──────── PROVIDED RECORDS
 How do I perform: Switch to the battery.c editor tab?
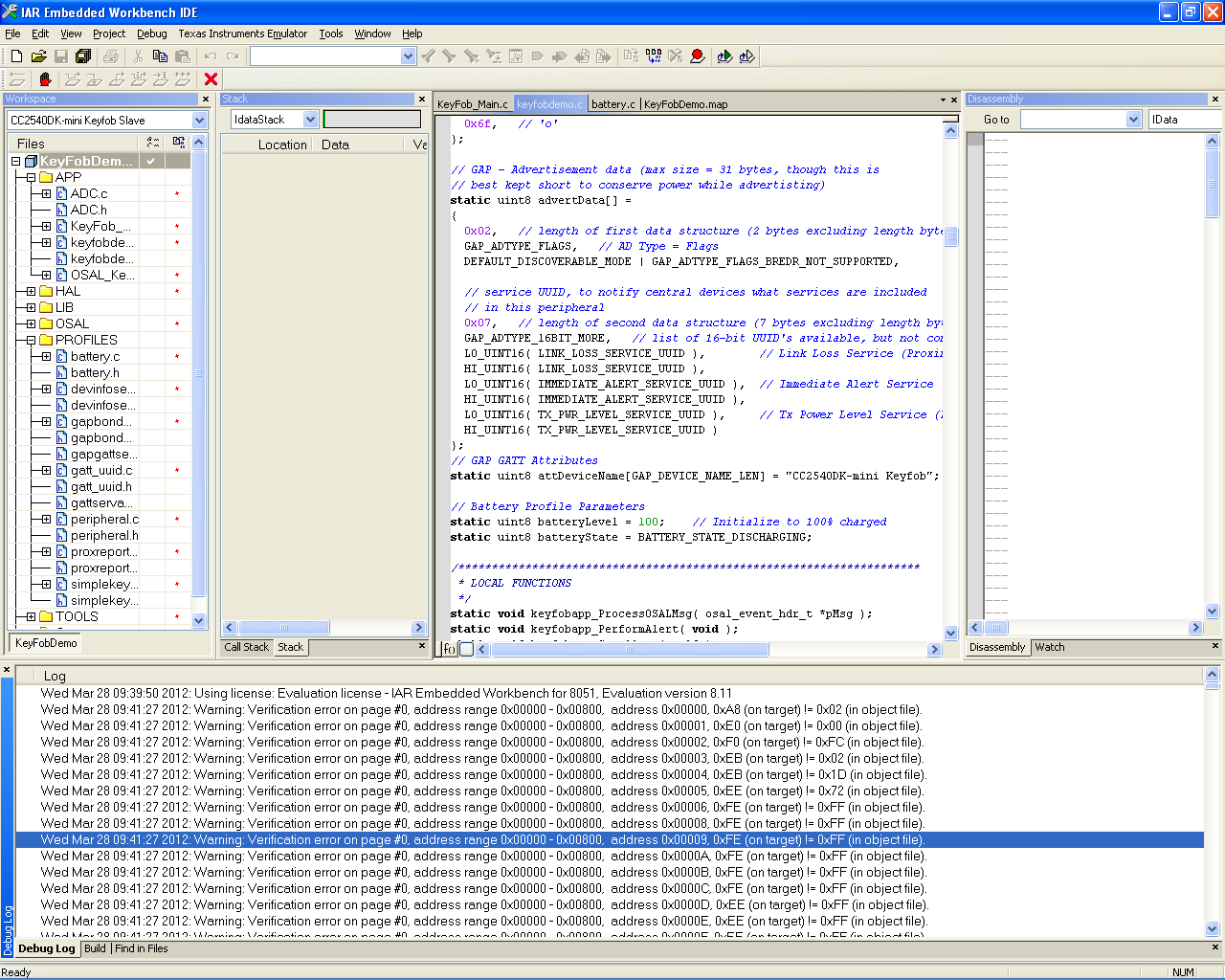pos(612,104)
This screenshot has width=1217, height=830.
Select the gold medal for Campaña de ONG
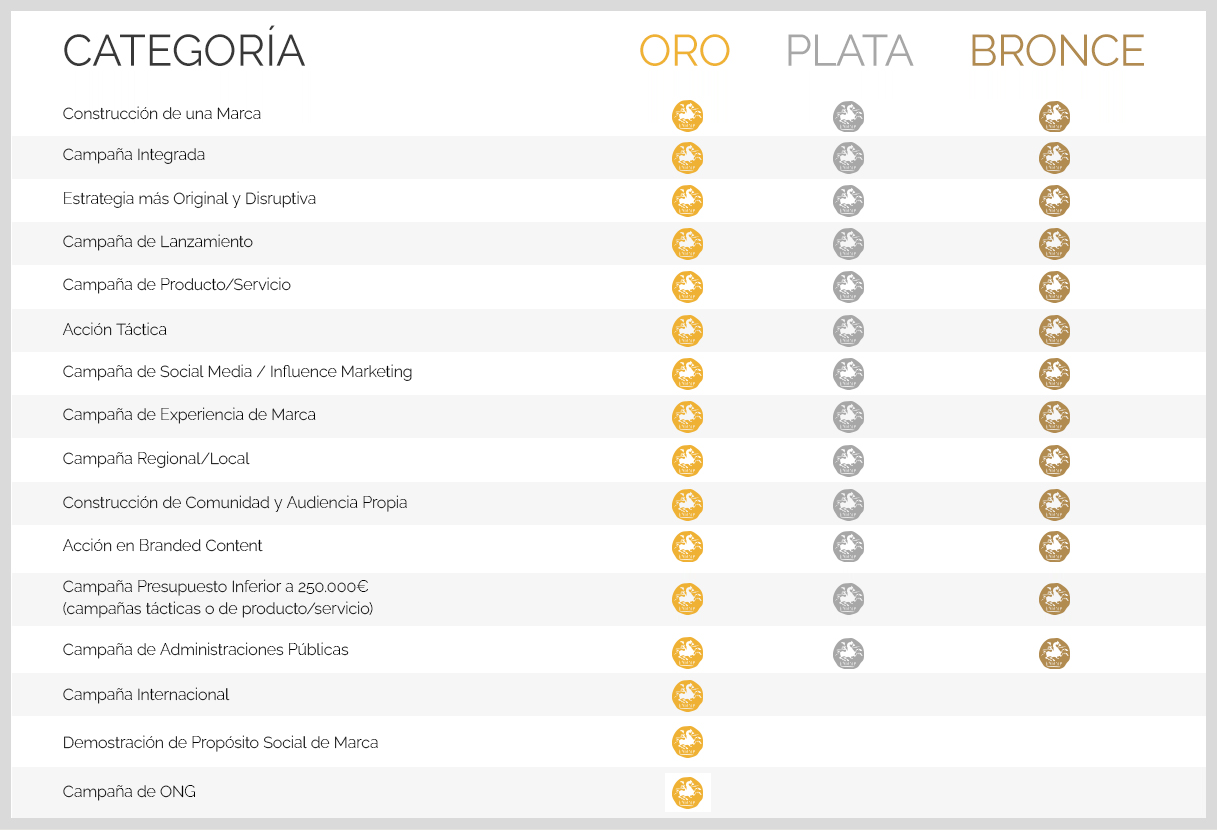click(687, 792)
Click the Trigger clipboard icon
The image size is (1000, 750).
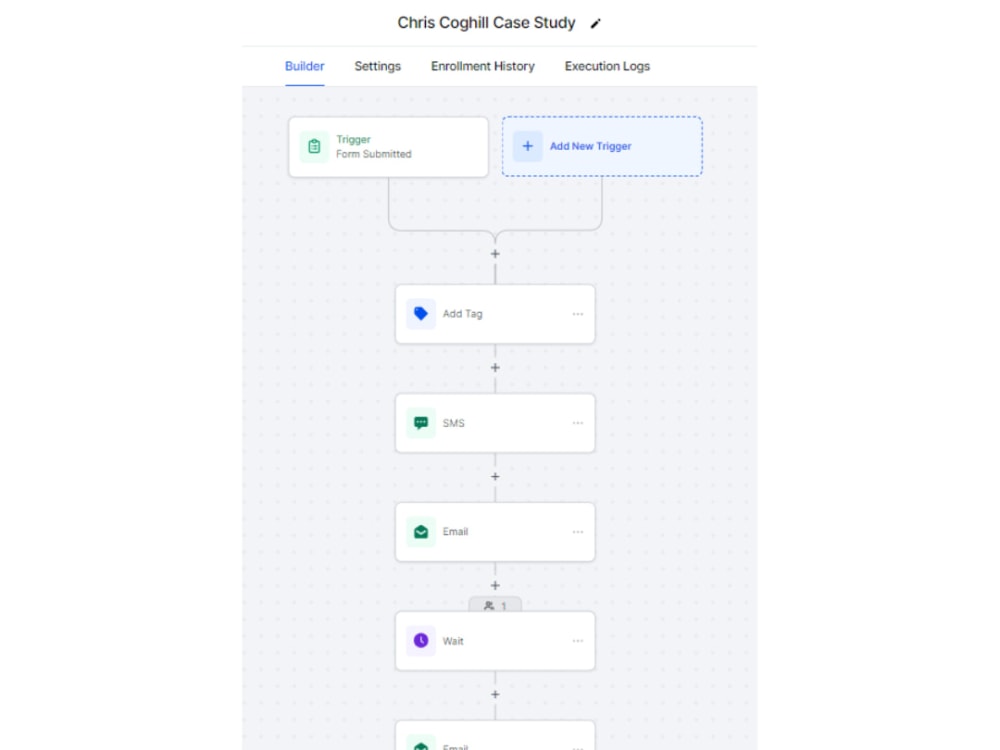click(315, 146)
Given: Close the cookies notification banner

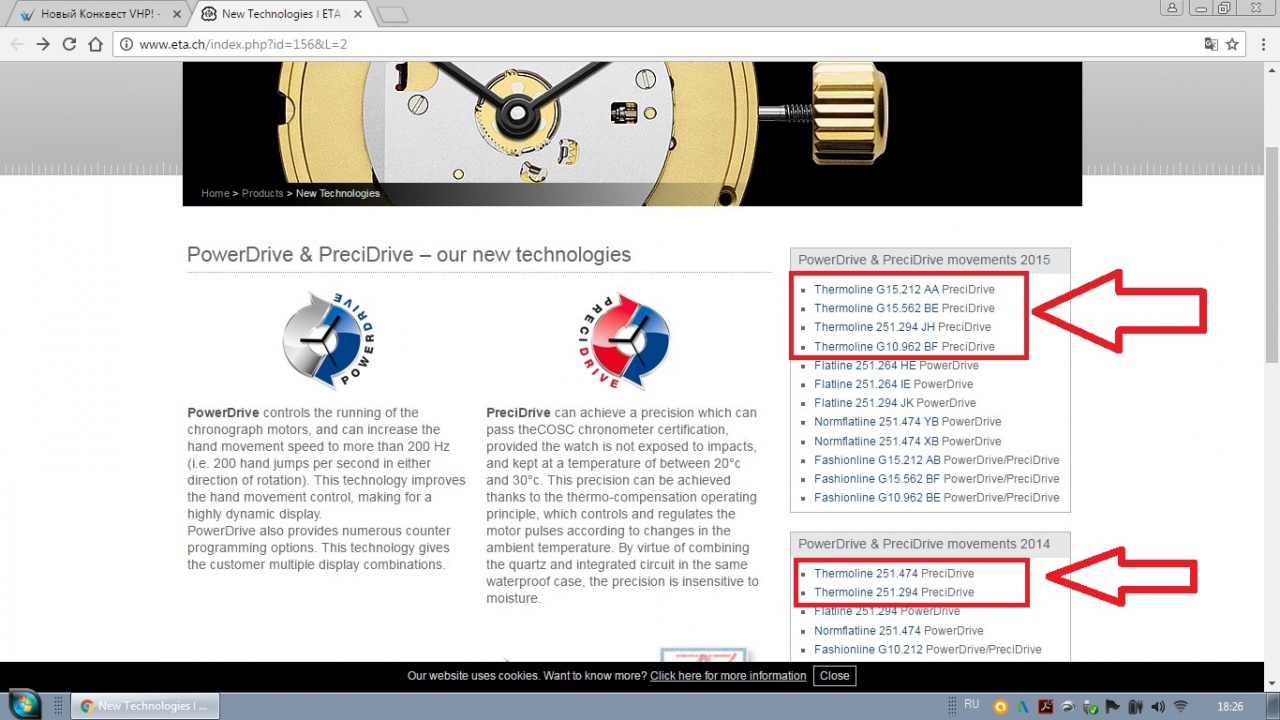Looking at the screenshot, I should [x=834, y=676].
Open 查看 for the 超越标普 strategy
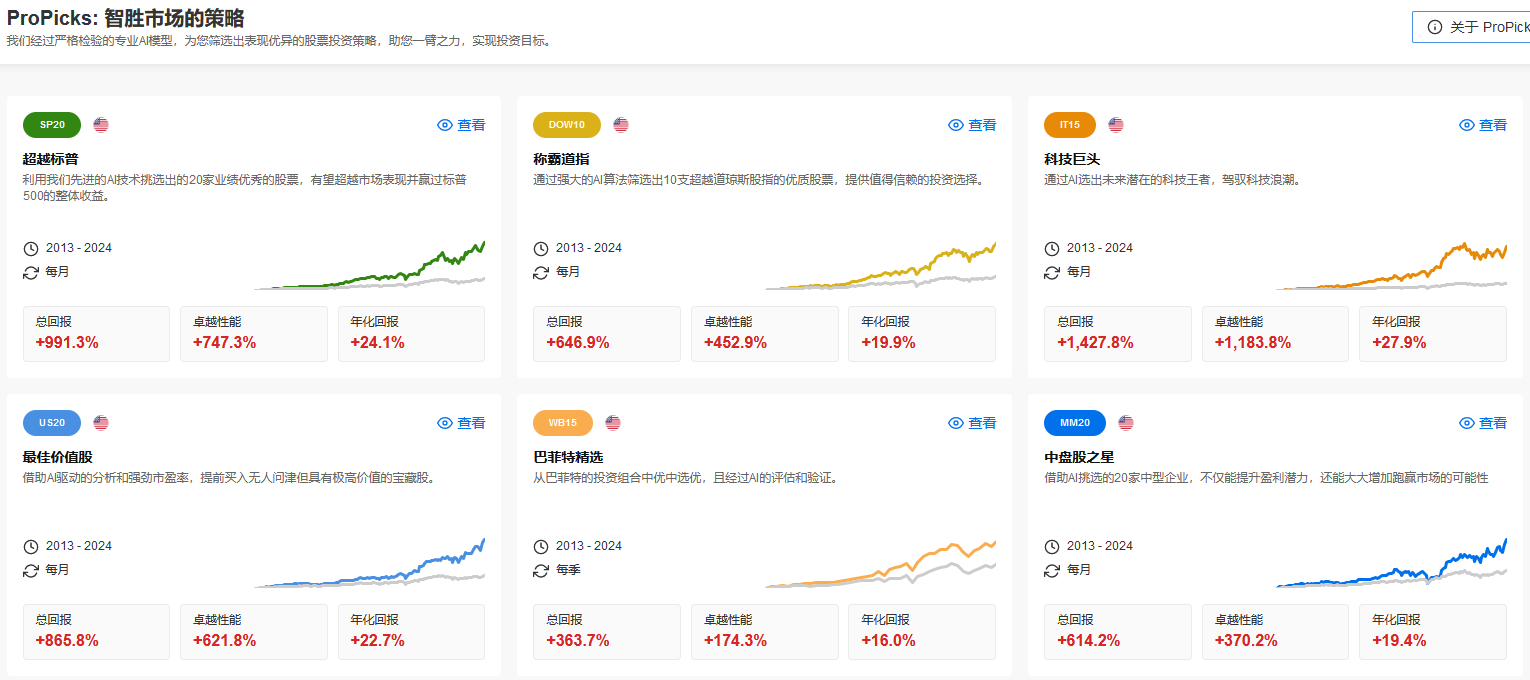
────────────────
• **WHAT IS NEEDED**
An exact repeat of all the data is required, pictures excluded.

• **EXPECTED OUTPUT**
 How do I perform: Switch to the battery.c editor tab?
pos(612,104)
This screenshot has width=1217, height=830.
Select the gold medal for Campaña de ONG
click(687, 792)
Click the Trigger clipboard icon
The image size is (1000, 750).
click(315, 146)
Given: Close the cookies notification banner

Looking at the screenshot, I should [x=834, y=676].
Open 查看 for the 超越标普 strategy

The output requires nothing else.